Il gruppo minerario messicano Fresnillo, quotato alla Borsa di Londra, ha pubblicato ieri i risultati operativi del secondo trimestre 2026, evidenziando un andamento ancora debole della produzione su base annua ma segnali di miglioramento rispetto ai primi tre mesi dell’anno, soprattutto sul fronte dell’oro. L’azienda, che è leader mondiale nella produzione di argento primario, ha infatti prodotto nel periodo aprile-giugno 154.800 once d’oro, in aumento del 13,8% rispetto alle 136.200 once del primo trimestre 2026. Il dato resta tuttavia leggermente inferiore rispetto allo stesso periodo dello scorso anno, con una flessione del 1,9% su base annua.
La crescita trimestrale conferma il miglioramento operativo atteso dal management, sostenuto principalmente da una maggiore disponibilità di minerale e da un recupero dei gradi di estrazione in alcuni asset chiave del gruppo. Nei primi sei mesi dell’anno la produzione complessiva di oro ha raggiunto 291.000 once, in calo del 7,3% rispetto allo stesso periodo del 2025. Il dato semestrale riflette quindi la debole partenza dell’anno, ma il miglioramento registrato nel secondo trimestre indica una possibile inversione di tendenza nella seconda metà dell’esercizio. Gli investitori hanno apprezzato: ieri il titolo Fresnillo, che nell’anno solare 2025 è stato il migliore del Ftse 100 col +416%, è stato protagonista alla Borsa di Londra con un guadagno del 3,55%.
Argento sotto pressione: produzione in calo del 13%
Diverso il quadro per il metallo simbolo del gruppo. Fresnillo ha registrato nel secondo trimestre una produzione di 10,9 milioni di once d’argento, in calo del 13% rispetto al secondo trimestre 2025. Il confronto sequenziale mostra invece una flessione più contenuta, pari all’1,7% rispetto al primo trimestre 2026. La società ha spiegato che il calo è legato principalmente a una riduzione dei tenori minerari e a variazioni nella composizione del minerale lavorato in alcune miniere.
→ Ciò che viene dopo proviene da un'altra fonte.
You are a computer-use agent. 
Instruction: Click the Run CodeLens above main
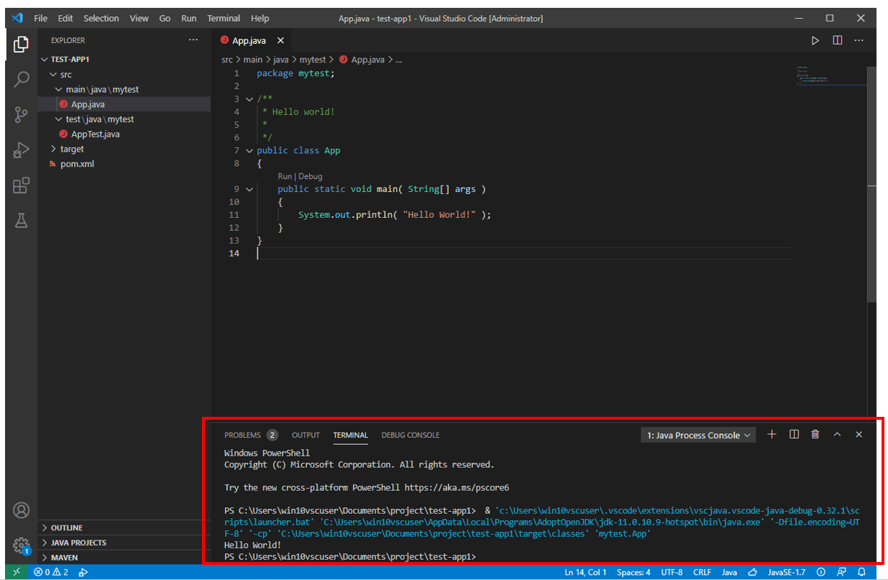pyautogui.click(x=285, y=176)
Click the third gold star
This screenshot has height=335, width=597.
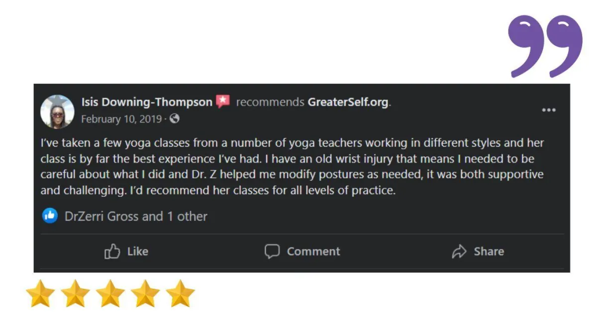tap(110, 293)
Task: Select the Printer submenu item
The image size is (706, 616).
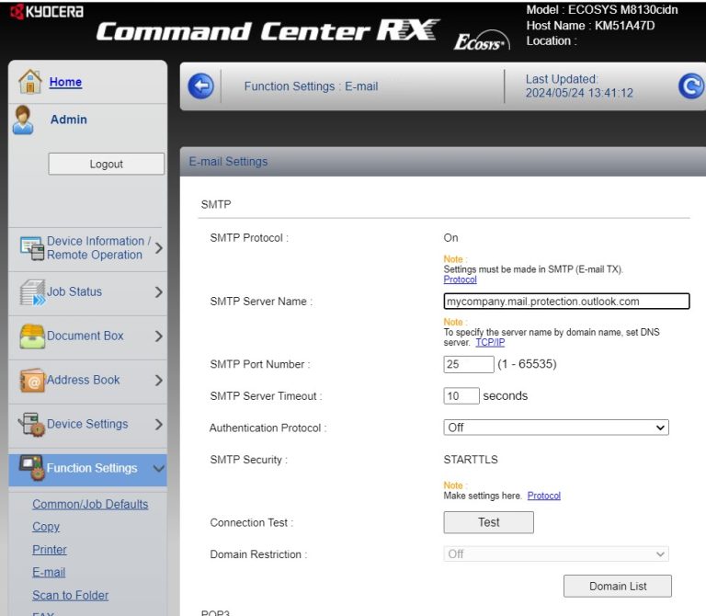Action: pos(50,550)
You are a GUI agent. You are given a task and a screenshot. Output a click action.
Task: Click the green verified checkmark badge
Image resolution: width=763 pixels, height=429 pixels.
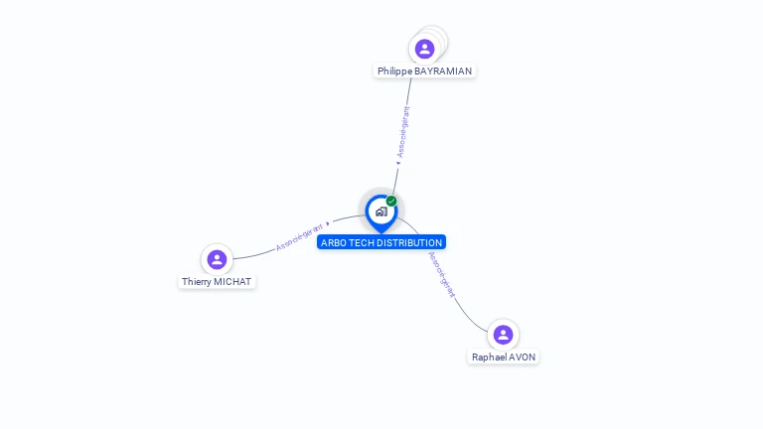click(x=391, y=201)
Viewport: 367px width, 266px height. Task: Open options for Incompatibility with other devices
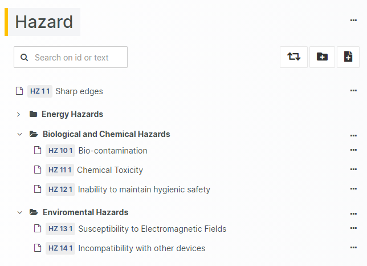click(x=353, y=248)
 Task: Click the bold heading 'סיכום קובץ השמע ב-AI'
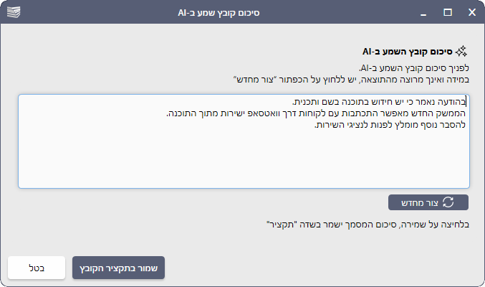tap(407, 51)
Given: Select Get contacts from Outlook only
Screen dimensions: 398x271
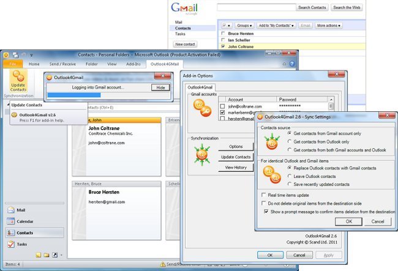Looking at the screenshot, I should (x=290, y=141).
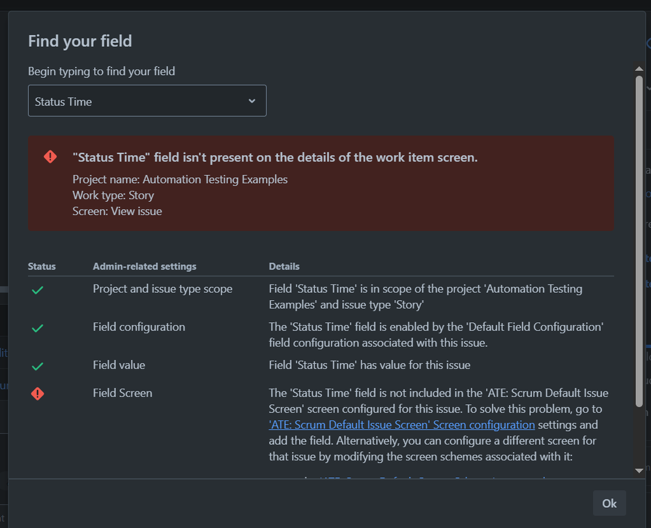This screenshot has height=528, width=651.
Task: Click the Field configuration row label
Action: click(139, 327)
Nel primo semestre 2026 la produzione di argento attribuibile si è attestata a circa 21,9 milioni di once, con una diminuzione rispetto allo stesso periodo dell’anno precedente.
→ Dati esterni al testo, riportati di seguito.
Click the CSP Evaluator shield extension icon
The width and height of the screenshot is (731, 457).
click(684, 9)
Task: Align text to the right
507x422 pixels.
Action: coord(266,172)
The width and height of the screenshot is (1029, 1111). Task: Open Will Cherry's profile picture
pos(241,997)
Crescono piombo e zinco, migliora il mix produttivo
I dati trimestrali mostrano anche segnali positivi dai metalli secondari. La produzione di piombo è aumentata del 15,1% rispetto al secondo trimestre 2025 e del 13,3% rispetto al trimestre precedente, beneficiando di condizioni operative più favorevoli. Anche lo zinco ha registrato un miglioramento sequenziale, con una crescita del 5,9% rispetto al primo trimestre 2026, mentre il confronto annuo resta più debole. L’evoluzione del mix produttivo rappresenta un elemento importante per Fresnillo, perché consente al gruppo di bilanciare parzialmente la volatilità della produzione di argento e oro.
Guidance 2026 confermata dal management
Nonostante il rallentamento registrato nella prima metà dell’anno, Fresnillo ha confermato gli obiettivi produttivi per il 2026. La società prevede una produzione annua di 500.000-550.000 once d’oro e 42,0-46,5 milioni di once d’argento. La conferma della guidance è stata interpretata dal mercato come un elemento di solidità, soprattutto considerando che il secondo trimestre ha mostrato un miglioramento dell’oro rispetto all’inizio dell’anno. Il management punta infatti su una seconda parte del 2026 caratterizzata da una maggiore efficienza operativa e da un contributo più significativo degli asset produttivi principali.